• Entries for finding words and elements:
+ + + + +

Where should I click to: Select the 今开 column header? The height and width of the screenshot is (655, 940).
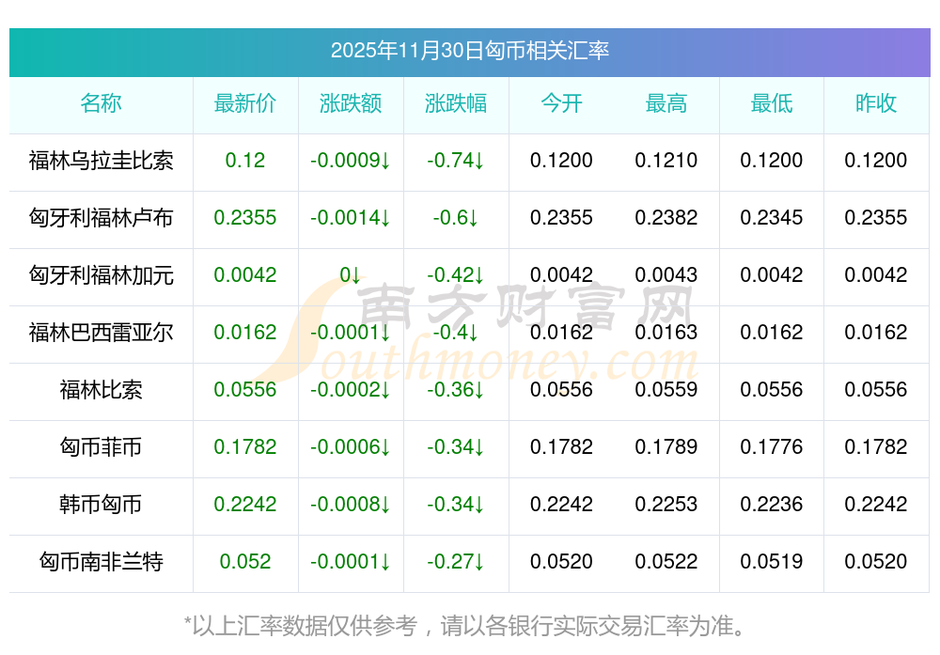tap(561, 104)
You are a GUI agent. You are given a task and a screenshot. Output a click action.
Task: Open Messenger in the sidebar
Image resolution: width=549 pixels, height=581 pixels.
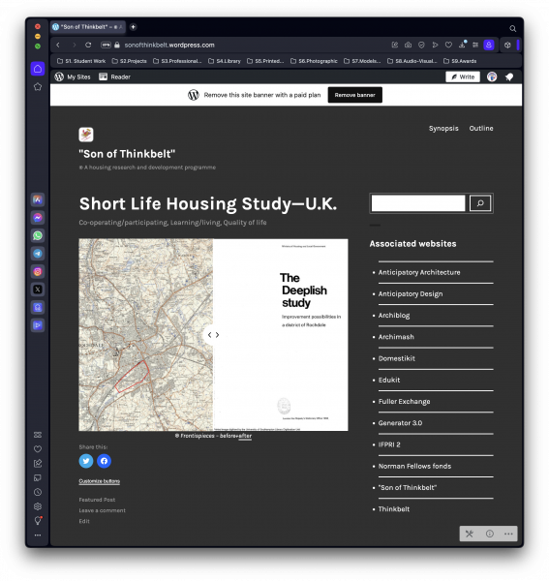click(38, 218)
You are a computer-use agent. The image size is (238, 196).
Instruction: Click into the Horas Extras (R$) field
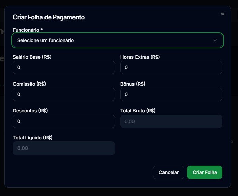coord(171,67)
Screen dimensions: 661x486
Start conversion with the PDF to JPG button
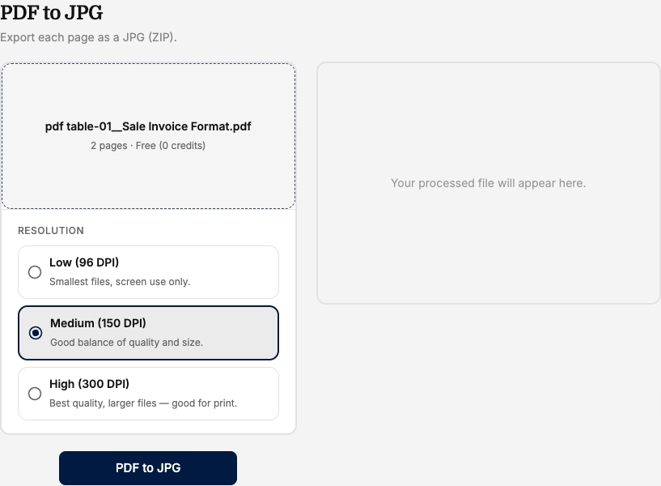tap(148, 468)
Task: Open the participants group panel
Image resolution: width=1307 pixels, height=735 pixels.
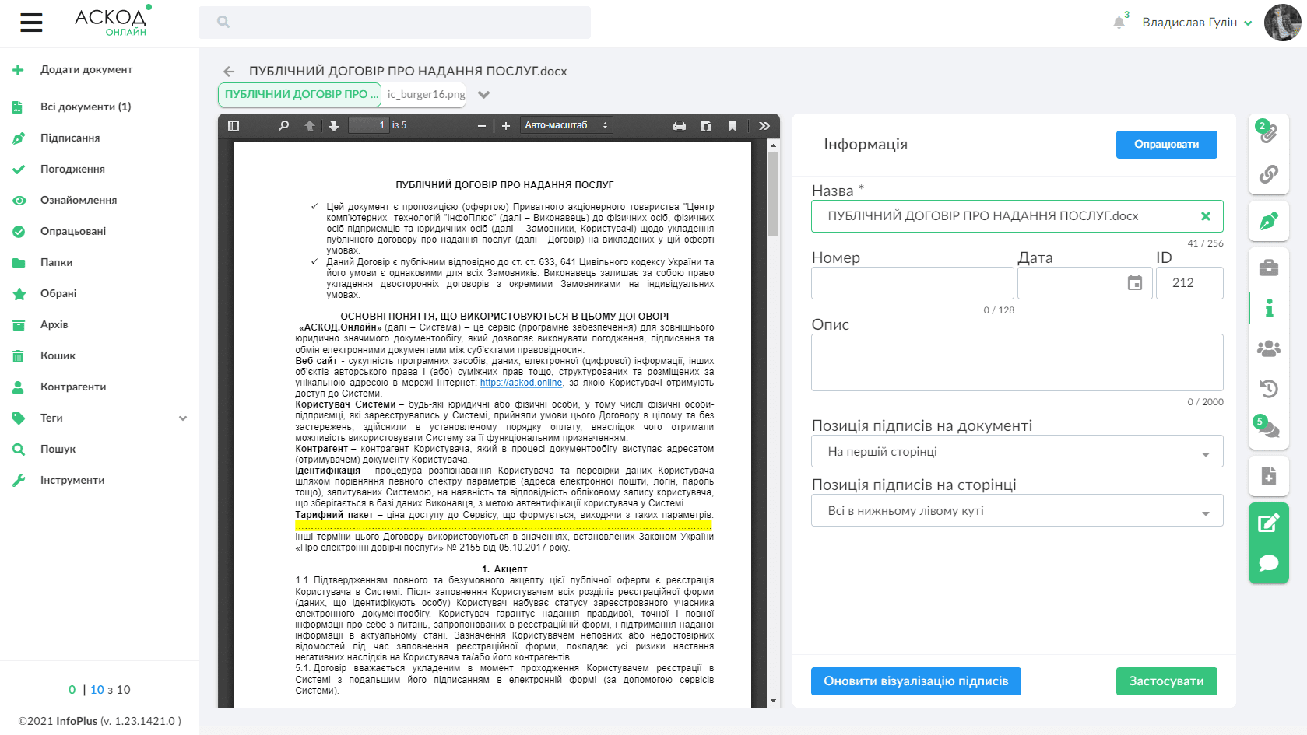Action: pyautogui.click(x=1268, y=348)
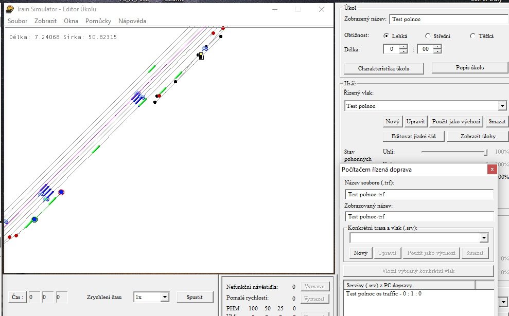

+ + + + +

Rewrite the data above with every "Image resolution" changed to "Screenshot size" and all other text left the same. Leave the pictures out.

Where should I click to: Select the 今开 column header? The height and width of the screenshot is (655, 940).
tap(561, 104)
You are a GUI agent. You are given a task and a screenshot. Output a click action.
Task: Open Messenger in the sidebar
Screenshot size: width=549 pixels, height=581 pixels.
click(38, 218)
You are a computer-use agent. The image size is (238, 196).
Instruction: Click into the Horas Extras (R$) field
coord(171,67)
Screen dimensions: 661x486
Start conversion with the PDF to JPG button
tap(148, 468)
Task: Open the participants group panel
Screenshot size: width=1307 pixels, height=735 pixels.
Action: pyautogui.click(x=1268, y=348)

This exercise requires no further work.